Sous l’effet du digital, le poste de directeur du marketing n’a cessé de se réinventer depuis les années 2000.

Aimez-vous les descentes en rafting le long d’une rivière au printemps, alimentée en eau glacée par la fonte des neiges ? Tantôt les rapides s’accélèrent lorsque les embarcations s’engagent entres deux parois rapprochées ; tantôt la rivière ressemble à un lac aux eaux calmes et le navigateur n’aperçoit plus les rives.

Depuis dix ans, le chief marketing officer (CMO), ou directeur du marketing, ne sait plus à quel saint se vouer : est-il pris par les rapides, menacé par le chief digital officer, diminué par le chief data officer ? Des entreprises aussi différentes et importantes que Carrefour ou AccorHotels ont, pendant plusieurs mois, évolué sans direction du marketing groupe.

Est-il augmenté par les territoires de la transformation digitale lorsqu’il prend en charge l’ensemble des leviers du marketing on line et le CRM ? Ainsi, au sein du groupe Eram, c’est le directeur du marketing, Renaud Montin, qui a pris le lead sur l’e-commerce pour l’enseigne, puis sur le digital groupe pour l’ensemble des enseignes.
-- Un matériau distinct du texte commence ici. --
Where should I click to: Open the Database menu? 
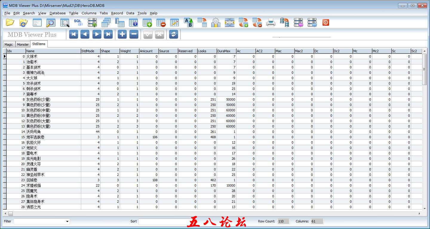coord(57,13)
De quel directeur du marketing les grands annonceurs ont-ils besoin ?

Il est loin le temps du directeur du marketing « proctérien » aux méthodologies immuables et à l’unique obsession : construire une marque et la faire briller grâce aux passages à la télé ! Le centre de gravité s’est déplacé d’un marketing de la marque et du produit vers un marketing du client et de l’usage. La dictature des grands médias s’est estompée au bénéfice d’une communication plurimédia, résolument digitale et de plus en plus personnalisée. On parle, depuis le début des années 2000, de la montée en puissance du marketing opérationnel, du marketing services ou du marketing client, trois concepts quasi synonymes.

La transformation digitale a accéléré ce déplacement et a densifié les expertises analytiques pour parler, recruter et fidéliser le client. Le CMO est donc avant tout, non pas diminué ou augmenté, mais transformé ; les entreprises ne recherchent pas un sachant ou un hyperexpert. Elles souhaitent embaucher un cadre de direction capable de surplomber les expertises, de garder une vue à 360 degrés sur la marque et ses expressions et de penser client et usages. Autrement dit, un chef d’orchestre susceptible de faire jouer ensemble de nombreux solistes et d’accueillir comme des frères les gourous de la data et du digital. Comme le fait Anne Browaeys au Club Med, elles n’hésitent pas à recruter des cadres issus du digital ou des « digital natives ».